Ćwiczenie pisemne A =>
Z wierszy podanych po tekście skopiuj bez żadnych zmian te, które biegną od wiersza zawierającego „The image size is (1456, 818).” do wiersza zawierającego „Screen dimensions: 1264x493”, włącznie z oboma.

Tekst =>
::::::::::
Zagmatwany przekaz NBP. Kiedy inflacja przestanie rosnąć?

Inflacja na początku 2023 r. zbliży się do 19 proc. i dopiero wtedy, a nie w wakacje, zawróci – sugerują prognozy ekonomistów z banku centralnego. Sami jednak uważają, że to mało prawdopodobny scenariusz.

Publikacja: 12.07.2022 21:00

Zagmatwany przekaz NBP. Kiedy inflacja przestanie rosnąć?

Foto: PAP/Albert Zawada

Opublikowany we wtorek „Raport o inflacji”, który zawiera szczegóły nowych prognoz Departamentu Analiz i Badań Ekonomicznych NBP, wywołał na rynku poruszenie. Przede wszystkim przyczynił się do wyraźnej przeceny obligacji skarbowych. Inwestorzy stracili bowiem przekonanie, którego nabrali w zeszłym tygodniu po posiedzeniu RPP i wystąpieniu prezesa NBP Adama Glapińskiego, że koniec cyklu podwyżek stóp procentowych jest już bliski.

W poniedziałek uczestnicy rynku zakładali, że stopy procentowe NBP w szczytowym momencie będą wynosiły około 7,25–7,50 proc., o 0,75 pkt proc. niżej, niż wydawało się zaledwie kilka dni wcześniej, przed posiedzeniem RPP. We wtorek oczekiwany na rynkach docelowy poziom stóp znów podniósł się o około 0,25 pkt proc. W ślad za tym rentowność (porusza się w kierunku odwrotnym do ceny) dziesięcioletnich obligacji skarbowych przebiła ponownie 6,8 proc., podczas gdy w piątek była poniżej 6,5 proc.
::::::::::
Wiersze =>
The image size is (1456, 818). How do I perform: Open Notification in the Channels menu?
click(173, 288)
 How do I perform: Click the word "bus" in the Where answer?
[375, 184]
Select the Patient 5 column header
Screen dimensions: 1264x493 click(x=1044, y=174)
::::::::::
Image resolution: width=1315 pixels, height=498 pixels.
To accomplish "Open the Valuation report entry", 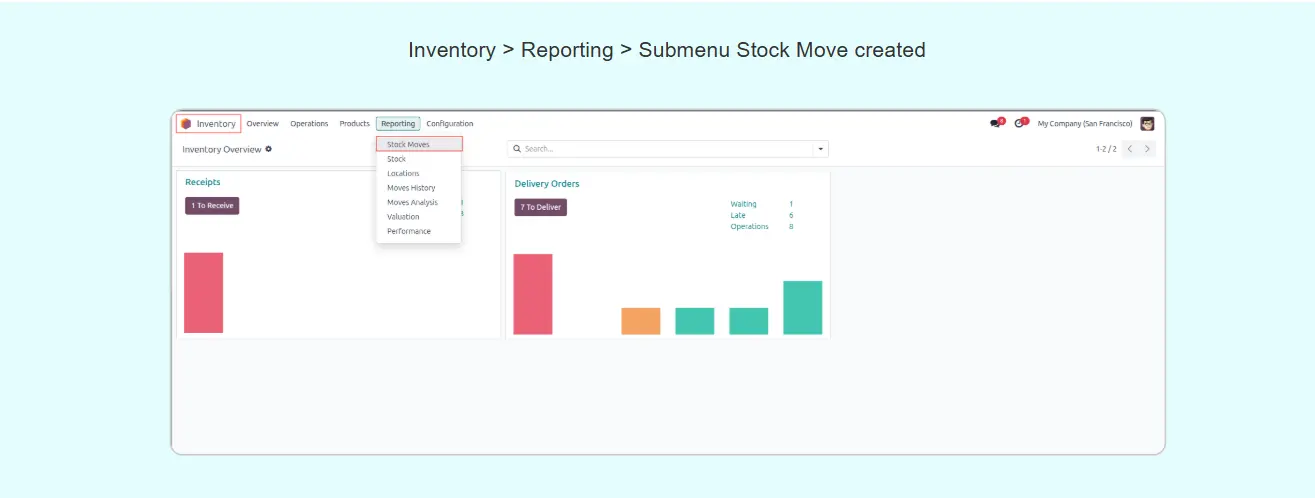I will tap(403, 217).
::::::::::
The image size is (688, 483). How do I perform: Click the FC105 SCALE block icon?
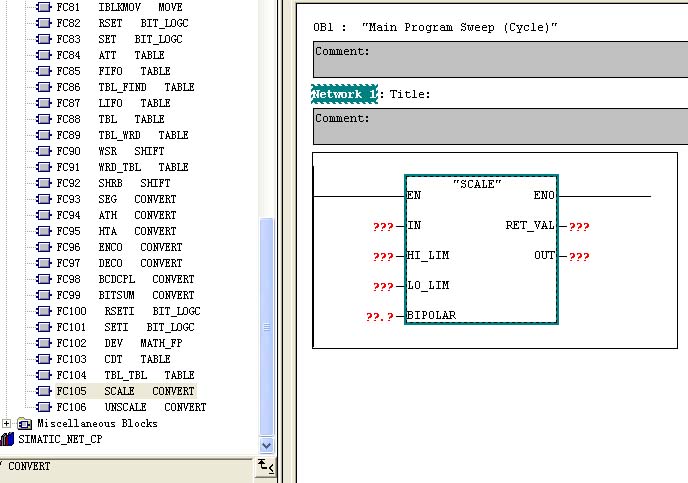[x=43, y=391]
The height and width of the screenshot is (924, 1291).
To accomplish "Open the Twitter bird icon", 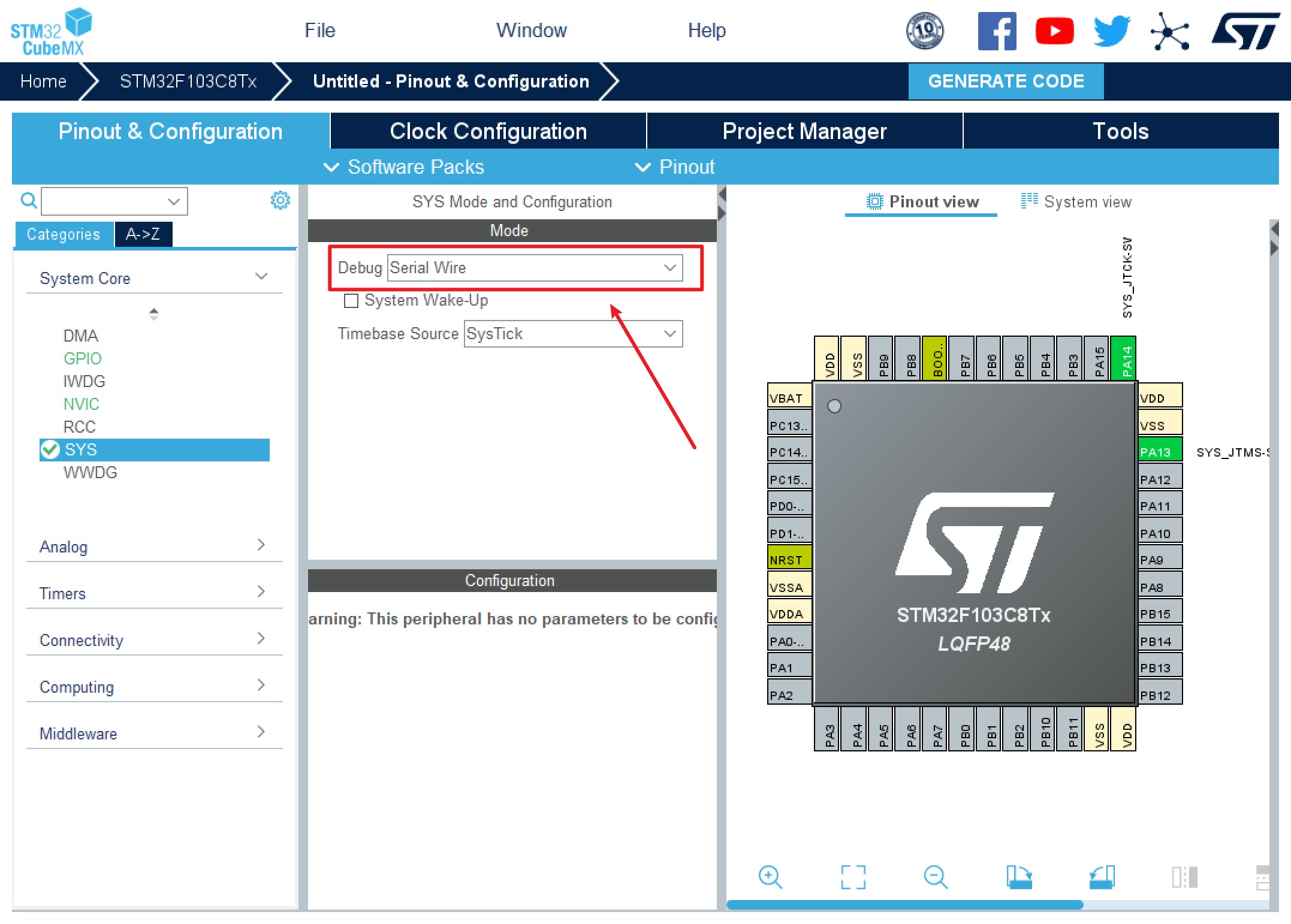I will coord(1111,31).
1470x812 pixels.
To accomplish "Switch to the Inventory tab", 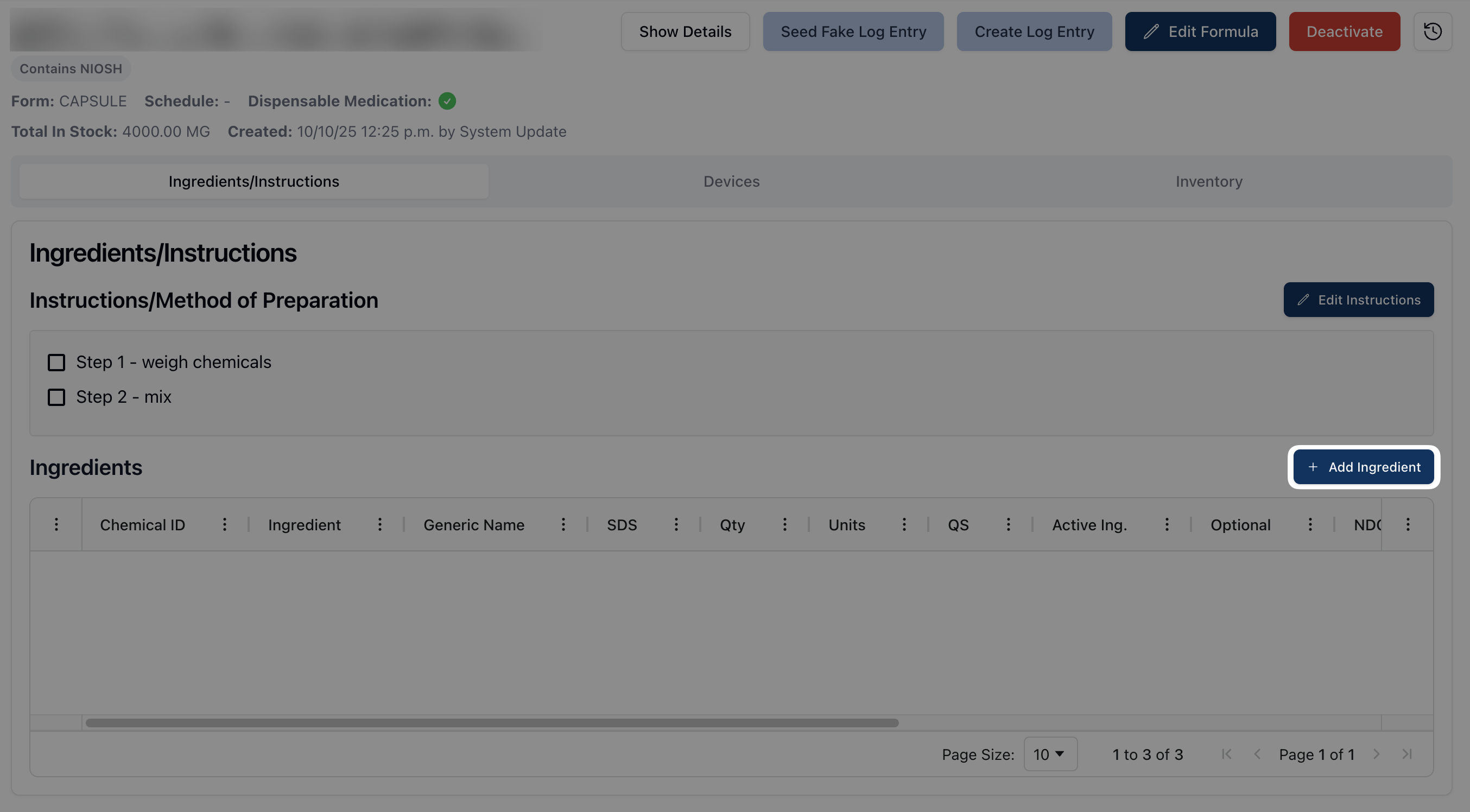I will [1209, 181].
::::::::::
Ćwiczenie pisemne B =>
Jaka według tekstu była w piątek rentowność dziesięcioletnich obligacji skarbowych?

Wynik A =>
The image size is (1456, 818). How do I perform: Open Notification in the Channels menu?
click(173, 288)
 How do I perform: Click the word "bus" in the Where answer?
[375, 184]
Select the Patient 5 column header
Screen dimensions: 1264x493 click(x=1044, y=174)

Wynik B =>
Była poniżej 6,5 proc.